# Shoulder holster, which one??



## Chipper (Dec 22, 2012)

Looking to add a shoulder holster/rig. Will be carrying a small auto like a S&W M&P compact or Kahr CM 9. Looking for ideas or suggestions on what you guys are using.


----------



## rstanek (Nov 9, 2012)

Haven't found one yet I liked for my LC9.


----------



## Camel923 (Aug 13, 2014)

I personally prefer custom made ones. For me it's a quality issue. @dwight55 does leather work. Perhaps pm him and see what he has to offer.


----------



## bigwheel (Sep 22, 2014)

I started trying to wear them cazy things back in the 70s. Never did find one that worked very well. What makes us think we want one? lol.


----------



## Slippy (Nov 14, 2013)

View attachment 55938


----------



## 1skrewsloose (Jun 3, 2013)

I know its a bigger gun than you want to carry, bought a triple k rig for my super redhawk, all is good aside from the elastic straps. Replaced with leather straps, and did the "X" over the back thing. It is a pain, has been said most folks have a box full of holsters that didn't work out, me included. That's why I just adapted to what I wanted. Good luck. Just an aside, check out those that have a strap to hook to your belt loop, so when you draw the holster stays put.


----------



## Urinal Cake (Oct 19, 2013)

■ Given material:

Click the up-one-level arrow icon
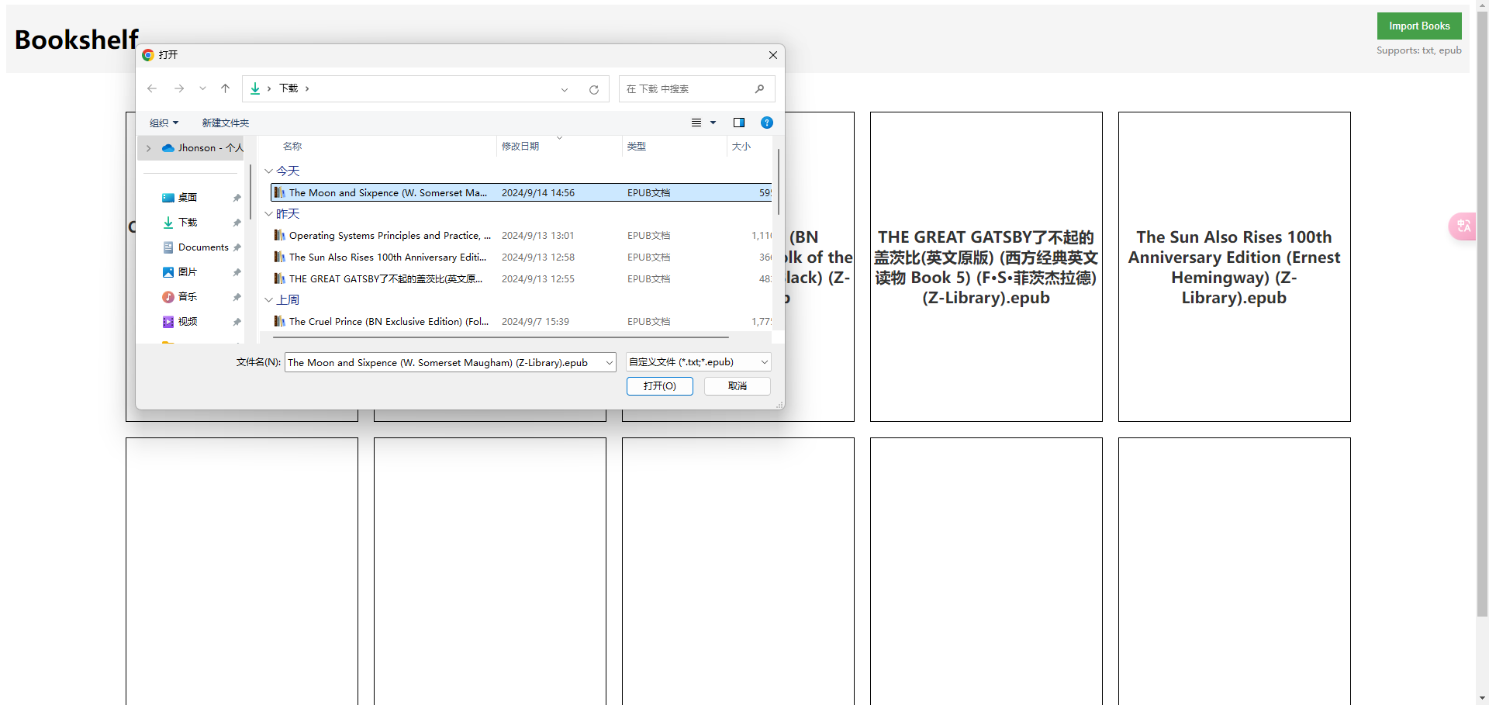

■ Exercise requirements:
**a)** Reproduce the stretch of the shoulder holster thread from "# Shoulder holster, which" through "(Nov 9, 2012)".
**b)** Answer these questions from the shoulder holster thread:
(i) Which two pistols does Chipper name as possible carry guns?
(ii) What did 1skrewsloose use to replace the elastic straps?
(iii) For which gun has rstanek not yet found a holster he liked?

■ Exercise results:
**a)**
# Shoulder holster, which one??



## Chipper (Dec 22, 2012)

Looking to add a shoulder holster/rig. Will be carrying a small auto like a S&W M&P compact or Kahr CM 9. Looking for ideas or suggestions on what you guys are using.


----------



## rstanek (Nov 9, 2012)

**b)**
(i) A S&W M&P compact or a Kahr CM 9.
(ii) Leather straps.
(iii) The LC9.